Juzgo pocas cosas en la vida tan estimulantes como el impulso de leer un libro en tanto se está leyendo otro. Tal es el fundamento del lector voraz. Otro prototipo hay: aquel que lee varios títulos sin aguardar a completar la lectura de ninguno para continuar leyendo cualquiera de ellos cuando lo estime oportuno. He conocido pocos lectores con este talante. Alguno respira aún. Mi amigo Alberto Pareja Campos viene al caso. Él es un monomio en toda regla. Lo digo en un sentido de excepción y salida a escape si ronda cerca el hombre masa. Yo le alabo el gusto.
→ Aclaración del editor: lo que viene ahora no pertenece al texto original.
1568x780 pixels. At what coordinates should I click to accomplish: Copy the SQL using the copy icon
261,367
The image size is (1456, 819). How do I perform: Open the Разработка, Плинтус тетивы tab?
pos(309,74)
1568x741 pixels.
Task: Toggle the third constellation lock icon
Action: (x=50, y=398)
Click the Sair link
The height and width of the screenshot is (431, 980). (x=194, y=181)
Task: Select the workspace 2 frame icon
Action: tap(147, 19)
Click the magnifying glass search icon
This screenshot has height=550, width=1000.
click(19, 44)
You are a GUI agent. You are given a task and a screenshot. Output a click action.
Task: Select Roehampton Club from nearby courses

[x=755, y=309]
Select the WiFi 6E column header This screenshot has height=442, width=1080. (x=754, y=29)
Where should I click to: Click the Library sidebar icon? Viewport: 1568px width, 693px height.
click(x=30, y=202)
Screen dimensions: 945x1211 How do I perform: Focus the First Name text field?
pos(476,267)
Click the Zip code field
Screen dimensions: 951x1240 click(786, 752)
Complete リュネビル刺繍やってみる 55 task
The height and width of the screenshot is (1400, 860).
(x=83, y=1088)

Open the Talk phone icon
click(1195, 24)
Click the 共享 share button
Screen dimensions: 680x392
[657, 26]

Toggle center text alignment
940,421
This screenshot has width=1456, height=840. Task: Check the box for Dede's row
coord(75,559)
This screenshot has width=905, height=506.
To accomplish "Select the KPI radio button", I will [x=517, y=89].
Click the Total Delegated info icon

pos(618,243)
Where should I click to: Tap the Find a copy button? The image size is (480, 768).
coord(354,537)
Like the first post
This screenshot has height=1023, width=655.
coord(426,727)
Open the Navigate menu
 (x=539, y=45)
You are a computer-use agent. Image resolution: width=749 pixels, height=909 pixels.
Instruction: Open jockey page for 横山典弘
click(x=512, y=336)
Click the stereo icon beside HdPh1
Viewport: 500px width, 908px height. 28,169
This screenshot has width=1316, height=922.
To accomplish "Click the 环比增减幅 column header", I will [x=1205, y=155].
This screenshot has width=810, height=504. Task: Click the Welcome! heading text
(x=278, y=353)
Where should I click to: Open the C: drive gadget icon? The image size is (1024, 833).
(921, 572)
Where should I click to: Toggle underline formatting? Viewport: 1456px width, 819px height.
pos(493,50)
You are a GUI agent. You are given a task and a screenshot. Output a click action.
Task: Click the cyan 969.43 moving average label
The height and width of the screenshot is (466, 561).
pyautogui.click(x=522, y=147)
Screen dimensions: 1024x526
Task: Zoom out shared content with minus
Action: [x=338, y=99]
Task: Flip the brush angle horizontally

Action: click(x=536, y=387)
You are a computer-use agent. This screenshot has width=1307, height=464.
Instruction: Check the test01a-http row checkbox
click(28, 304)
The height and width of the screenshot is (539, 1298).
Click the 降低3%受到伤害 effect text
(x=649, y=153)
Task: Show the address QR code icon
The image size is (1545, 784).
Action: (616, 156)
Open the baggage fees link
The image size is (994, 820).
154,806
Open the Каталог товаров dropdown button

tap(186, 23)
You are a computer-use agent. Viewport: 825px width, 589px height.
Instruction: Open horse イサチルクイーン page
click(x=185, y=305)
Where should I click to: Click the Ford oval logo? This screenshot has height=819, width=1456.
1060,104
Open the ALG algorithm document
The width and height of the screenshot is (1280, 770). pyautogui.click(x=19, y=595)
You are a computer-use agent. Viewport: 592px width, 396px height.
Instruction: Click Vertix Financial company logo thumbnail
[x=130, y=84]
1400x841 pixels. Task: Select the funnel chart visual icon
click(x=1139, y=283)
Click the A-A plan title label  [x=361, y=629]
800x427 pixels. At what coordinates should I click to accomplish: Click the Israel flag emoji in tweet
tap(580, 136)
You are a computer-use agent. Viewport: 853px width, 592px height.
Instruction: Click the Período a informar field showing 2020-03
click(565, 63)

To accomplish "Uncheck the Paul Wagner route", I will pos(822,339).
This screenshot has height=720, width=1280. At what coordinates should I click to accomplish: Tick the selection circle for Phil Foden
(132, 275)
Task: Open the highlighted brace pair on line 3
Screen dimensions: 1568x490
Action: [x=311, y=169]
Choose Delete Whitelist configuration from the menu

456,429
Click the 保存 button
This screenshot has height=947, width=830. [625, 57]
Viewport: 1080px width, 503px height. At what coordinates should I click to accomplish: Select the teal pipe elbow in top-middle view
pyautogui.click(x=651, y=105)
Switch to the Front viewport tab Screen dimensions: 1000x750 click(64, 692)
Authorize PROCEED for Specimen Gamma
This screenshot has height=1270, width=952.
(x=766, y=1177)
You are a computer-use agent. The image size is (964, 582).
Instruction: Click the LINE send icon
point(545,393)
Mi estilo lector es otro: enlazo títulos pero subyugándome al yugo de la maravillosa dictadura del punto final. Nadie vea un oxímoron de mal gusto o ideológico, ¡Siddhartha Gautama me libre!, en la expresión “maravillosa dictadura”. No existe este. Téngase presente la acepción sexta del segundo término: “Predominio, fuerza dominante”. Conque…
Decía que no hallo nada semejante a la felicidad que produce el impulso lector al unísono con otro impulso lector en quien lee con (o sin) asiduidad. Hombres y mujeres los poseen (impulsos) de variadísimo pelaje. Comprar. Vender. Entrar. Salir. Apechugar. Huir. Amar. Odiar. No seré yo quien les niegue eficacia y entusiasmo. Ninguno podrá compararse con el lector: saldría escaldado.
Yo ya le he echado el ojo izquierdo al libro que sucederá en mi sacro tiempo de lectura al nefasto La carta esférica de Arturo Pérez Reverte que con el derecho (con el ojo derecho) leo. Silenciaré su título. Impepinable: el lector propone y la vida dispone. Para qué consignarlo aquí si, a lo mejor, no puedo acometer la lectura de lo que se encastilla tras él. A veces andorreo andurriales de dudosa moral estilística (páginas heterodoxas del alma mía).
Cristina Pardo enunció la otra tarde esta frase: “Los escritores debéis seguir escribiendo para que los lectores podamos seguir leyendo”. O similar. Parafrasearé a Cristina así: Los escritores debemos seguir escribiendo para que los lectores podamos seguir leyendo (Juan Palomo dixit).
No de cualquier manera. Fernando Alberca menciona en el libro Pequeños grandes lectores (Vergara) “once operaciones que componen el proceso de la lectura correcta”. Y son…
Uno: Velocidad.
Dos: Comprensión.
Tres: Imaginación.
Cuatro: Conocimiento referencial.
Cinco: Lectura textual de signos de puntuación y de otras marcas gráficas.
Seis: Expresión (articulación, pronunciación y entonación).
Siete: Hábitos posturales.
Ocho: Movimientos de los ojos.
Nueve: Concentración.
Diez: Retención.
Y once: Acierto en el proceso mental.
¡Cuidado!: el mentado libro atufa a Opus Dei. Elitismo. Exclusividad de uno o del familiar de uno y no del otro. Amor divino. Poder. También lo que sigue: el placer (con todas sus letras y en mayúsculas niqueladas: P-L-A-C-E-R) puesto bajo sospecha de continuo. Lo que en modo alguno constituirá impedimento para disfrutar su lectura. O para sacarle a esta provecho. Tanto monta. Eso sí: más interesará al pedagogo que a ningún otro.